1% estimated average boost to long-run annual growth of GDP per worker in non-EU transition countries resulting from institutional reform.

Convergence at risk

Potential causes of lower long-term growth

It is often argued that the crisis might have damaged long-term growth prospects in transition countries because it may imply permanently lower levels of external financing. Pre-crisis growth in many countries in the transition region was boosted by large and ultimately unsustainable inflows of debt and foreign direct investment (FDI).1 The crisis triggered a sharp reduction in FDI and portfolio flows, which have not recovered and are forecast to remain below those earlier levels in the medium term (see Chart 1.2). Similarly, there has been a sizeable decline in the cross-border exposures of foreign banks. Coupled with a rise in local deposits, this signals a shift away from the foreign-financed banking model that has prevailed until now in many countries in the transition region.

The capital inflows seen in the mid-2000s are not, however, a relevant comparator when analysing long-run growth potential. In Chart 1.2 the projections for future years look low by contrast with the 2004-07 boom, but are comparable to the levels seen in the late 1990s and early 2000s (a period when many CEB countries grew vigorously). It would therefore be wrong to argue that the crisis has plunged transition economies into an unprecedented era of weaker capital flows which is likely to constrain growth.

Chart 1.2

Source: International Monetary Fund World Economic Outlook (IMF WEO) database and projections, October 2013.
Note: Net capital flows are calculated as the sum of net FDI, net portfolio flows and net other investment.

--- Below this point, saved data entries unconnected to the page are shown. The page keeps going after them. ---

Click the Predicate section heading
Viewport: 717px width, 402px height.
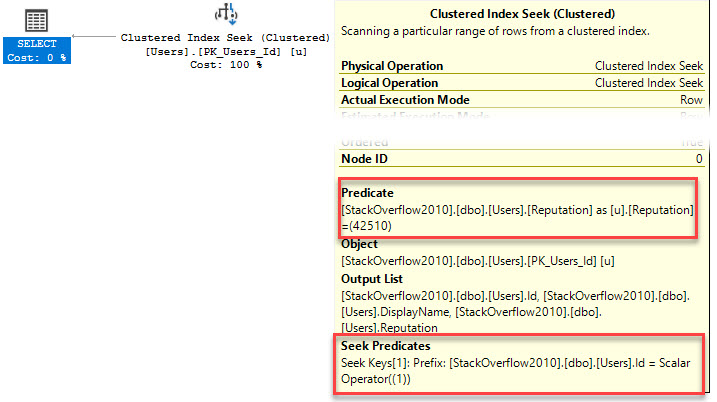pyautogui.click(x=368, y=192)
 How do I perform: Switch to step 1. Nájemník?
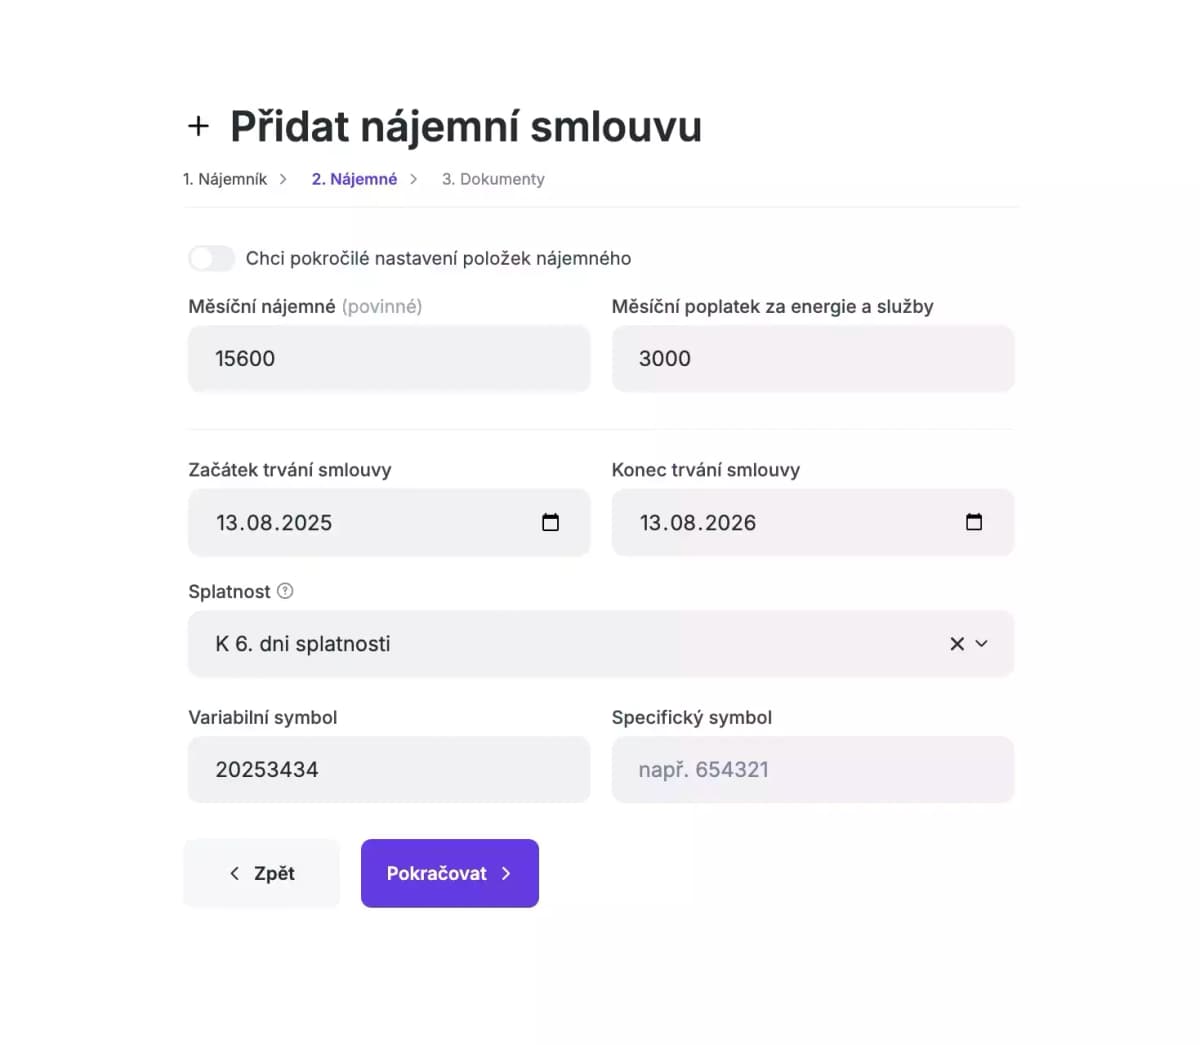click(x=225, y=179)
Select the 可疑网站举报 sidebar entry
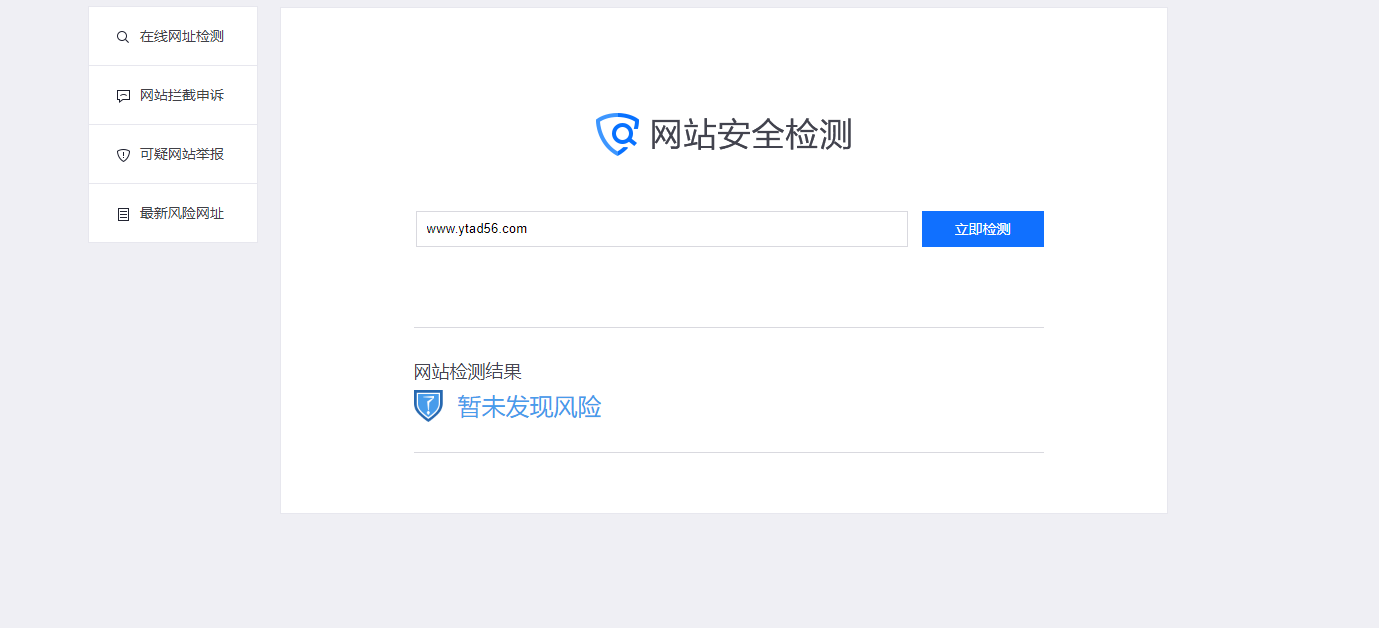 point(173,155)
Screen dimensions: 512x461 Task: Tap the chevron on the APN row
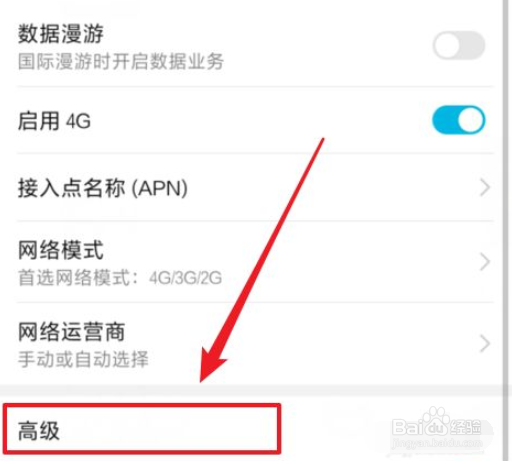coord(485,187)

While concerns about weaker capital inflows may be overblown, there are other – more fundamental – reasons to expect a long-term slow-down. These relate to the nature of the catch-up in productivity that followed the recessions in countries in the transition region in the early 1990s, the slowing of structural reform since the mid-2000s, and the political and social repercussions of the crisis and the low growth seen since 2008.

  1. 
See EBRD (2009), Becker et al. (2010) and World Bank (2012). [back]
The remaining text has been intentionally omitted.